Le Panama utilisera également cet argent pour restaurer les terres déboisées et créer des emplois verts dans tous les domaines, de l’écotourisme à la protection de la biodiversité en passant par la recherche scientifique. Les fonds seront versés dans un fonds fiduciaire transparent et géré de manière professionnelle. « Nous attendons des milliers de nouveaux emplois », déclare Emilio Sempris. « Nous devons faire parvenir l’argent aux campagnes, pour nourrir ces provinces, afin qu’elles s’engagent dans la reforestation. »

Les principales industries du Panama sont l’agroalimentaire, la fabrication, les produits pétroliers, les produits chimiques et les transports liés au canal de Panama et à l’aéroport de Panama City, qui dessert 170 destinations dans le monde entier. Le tourisme génère également quatre milliards de dollars de revenus. Par ailleurs, le secteur bancaire international est important, tout comme le secteur minier, car le pays est riche en minéraux tels que le cuivre. L’inefficacité du secteur agricole est la principale cause des émissions de gaz à effet de serre du pays.

Parmi les multinationales ayant un siège régional au Panama figure la compagnie maritime Maersk, la société Procter & Gamble, Chevron, ExxonMobil et BP, qui s’engagent à être neutres en carbone et à acheter des crédits carbone.

Les efforts du Panama n’auront qu’un faible impact si les grandes nations de la forêt tropicale ne prennent pas les mêmes engagements et ne font pas les mêmes sacrifices, c’est-à-dire s’efforcer de maintenir leurs arbres en vie et d’absorber le CO2. Cela signifie que l’Afrique, l’Australie, le Brésil, la Chine, l’Inde, l’Indonésie et la Russie doivent arrêter la déforestation.

« Les forêts doivent jouer un rôle plus important dans la solution climatique mondiale », déclare Emilio Sempris. « C’est la raison pour laquelle le Panama protège ses forêts. S’il y a de l’abattage illégal ailleurs, nous ne pouvons pas nous contenter de regarder dans une autre direction.
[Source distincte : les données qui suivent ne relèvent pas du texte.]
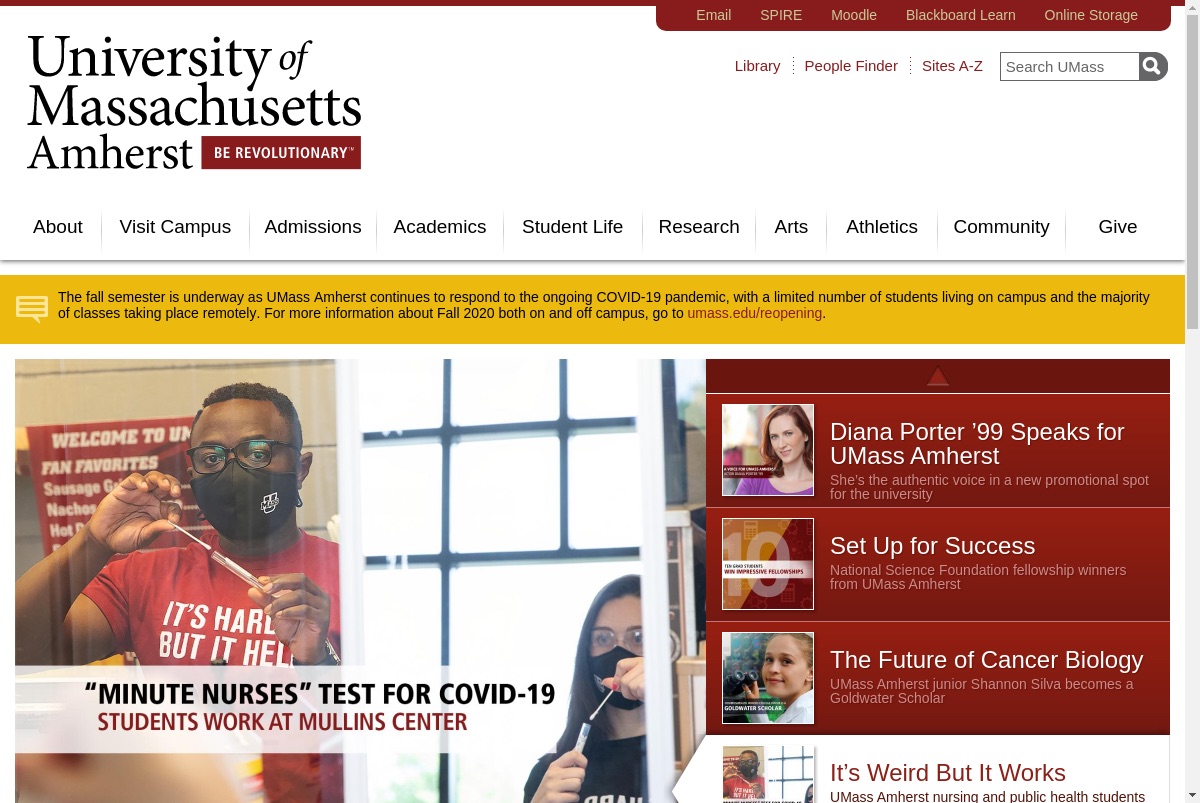Click the yellow banner speech bubble icon
This screenshot has width=1200, height=803.
pyautogui.click(x=32, y=309)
Le canal de Panama en souffrira et 6 % du trafic maritime mondial en sera affecté. »

Les forêts tropicales sont vitales pour la santé économique du Panama, le moteur qui maintient le canal en vie et en bonne santé. Le changement climatique est une menace pour le Panama et pour le reste du monde. La lutte est multiforme, mais la protection des forêts tropicales et l’accès au financement climatique sont les pierres angulaires de la réussite.